Your task
Write out the stretch of lines below that begins at the line with "819x1456 pixels. How" and ends at the line with "Given: Select the", including both, exactly as given and nothing more.

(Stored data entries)
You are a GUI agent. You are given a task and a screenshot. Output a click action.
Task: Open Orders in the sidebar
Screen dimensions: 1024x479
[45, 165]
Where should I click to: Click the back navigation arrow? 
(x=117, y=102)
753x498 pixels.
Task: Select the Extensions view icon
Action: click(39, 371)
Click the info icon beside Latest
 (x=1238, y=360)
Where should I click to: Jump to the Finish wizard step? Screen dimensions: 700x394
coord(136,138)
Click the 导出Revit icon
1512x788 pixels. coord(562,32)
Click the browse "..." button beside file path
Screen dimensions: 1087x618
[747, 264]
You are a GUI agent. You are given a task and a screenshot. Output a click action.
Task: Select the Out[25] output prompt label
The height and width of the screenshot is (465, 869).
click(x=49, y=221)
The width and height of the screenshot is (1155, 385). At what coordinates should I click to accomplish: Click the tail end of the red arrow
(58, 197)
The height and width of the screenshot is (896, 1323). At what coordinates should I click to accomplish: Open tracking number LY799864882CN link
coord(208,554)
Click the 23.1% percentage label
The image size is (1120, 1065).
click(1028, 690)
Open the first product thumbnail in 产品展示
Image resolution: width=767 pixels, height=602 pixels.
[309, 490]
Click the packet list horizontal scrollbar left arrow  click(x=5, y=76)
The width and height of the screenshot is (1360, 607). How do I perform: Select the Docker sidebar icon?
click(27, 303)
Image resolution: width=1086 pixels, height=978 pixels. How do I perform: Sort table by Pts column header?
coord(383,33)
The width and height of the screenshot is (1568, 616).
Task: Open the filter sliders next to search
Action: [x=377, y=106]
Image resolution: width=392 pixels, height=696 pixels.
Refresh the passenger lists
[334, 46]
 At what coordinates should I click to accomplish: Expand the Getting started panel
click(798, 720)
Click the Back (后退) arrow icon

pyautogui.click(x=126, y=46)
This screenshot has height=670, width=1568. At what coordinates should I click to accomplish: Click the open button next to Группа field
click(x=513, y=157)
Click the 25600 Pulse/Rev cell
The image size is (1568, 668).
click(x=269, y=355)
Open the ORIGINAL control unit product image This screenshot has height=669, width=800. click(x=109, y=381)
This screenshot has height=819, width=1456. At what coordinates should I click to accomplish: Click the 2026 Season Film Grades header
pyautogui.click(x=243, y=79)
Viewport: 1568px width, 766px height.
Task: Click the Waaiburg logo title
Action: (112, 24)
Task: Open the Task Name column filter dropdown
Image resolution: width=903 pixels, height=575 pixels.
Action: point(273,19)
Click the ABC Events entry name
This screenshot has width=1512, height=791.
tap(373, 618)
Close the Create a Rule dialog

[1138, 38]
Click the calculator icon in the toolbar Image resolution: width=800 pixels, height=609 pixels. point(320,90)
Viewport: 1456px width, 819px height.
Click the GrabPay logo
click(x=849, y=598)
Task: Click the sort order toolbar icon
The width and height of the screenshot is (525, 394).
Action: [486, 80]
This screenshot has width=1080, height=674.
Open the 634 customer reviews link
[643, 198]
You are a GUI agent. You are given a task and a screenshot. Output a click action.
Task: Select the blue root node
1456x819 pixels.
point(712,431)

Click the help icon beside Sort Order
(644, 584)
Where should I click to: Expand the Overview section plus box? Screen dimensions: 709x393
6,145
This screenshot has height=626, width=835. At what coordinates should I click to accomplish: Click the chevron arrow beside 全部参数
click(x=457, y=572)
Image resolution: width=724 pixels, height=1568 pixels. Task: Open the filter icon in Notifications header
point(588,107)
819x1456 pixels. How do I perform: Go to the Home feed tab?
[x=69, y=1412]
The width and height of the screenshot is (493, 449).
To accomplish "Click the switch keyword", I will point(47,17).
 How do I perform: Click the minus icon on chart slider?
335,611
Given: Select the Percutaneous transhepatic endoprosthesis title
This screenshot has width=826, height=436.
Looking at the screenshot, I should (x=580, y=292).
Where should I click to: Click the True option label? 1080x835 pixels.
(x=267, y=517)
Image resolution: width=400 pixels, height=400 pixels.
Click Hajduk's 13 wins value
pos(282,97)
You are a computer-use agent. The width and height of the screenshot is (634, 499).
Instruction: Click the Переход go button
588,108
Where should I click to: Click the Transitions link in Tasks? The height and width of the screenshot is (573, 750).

Solution to this exercise
819x1456 pixels. How do I perform: Go to the Home feed tab?
[x=69, y=1412]
The width and height of the screenshot is (493, 449).
To accomplish "Click the switch keyword", I will point(47,17).
 How do I perform: Click the minus icon on chart slider?
335,611
Given: Select the Percutaneous transhepatic endoprosthesis title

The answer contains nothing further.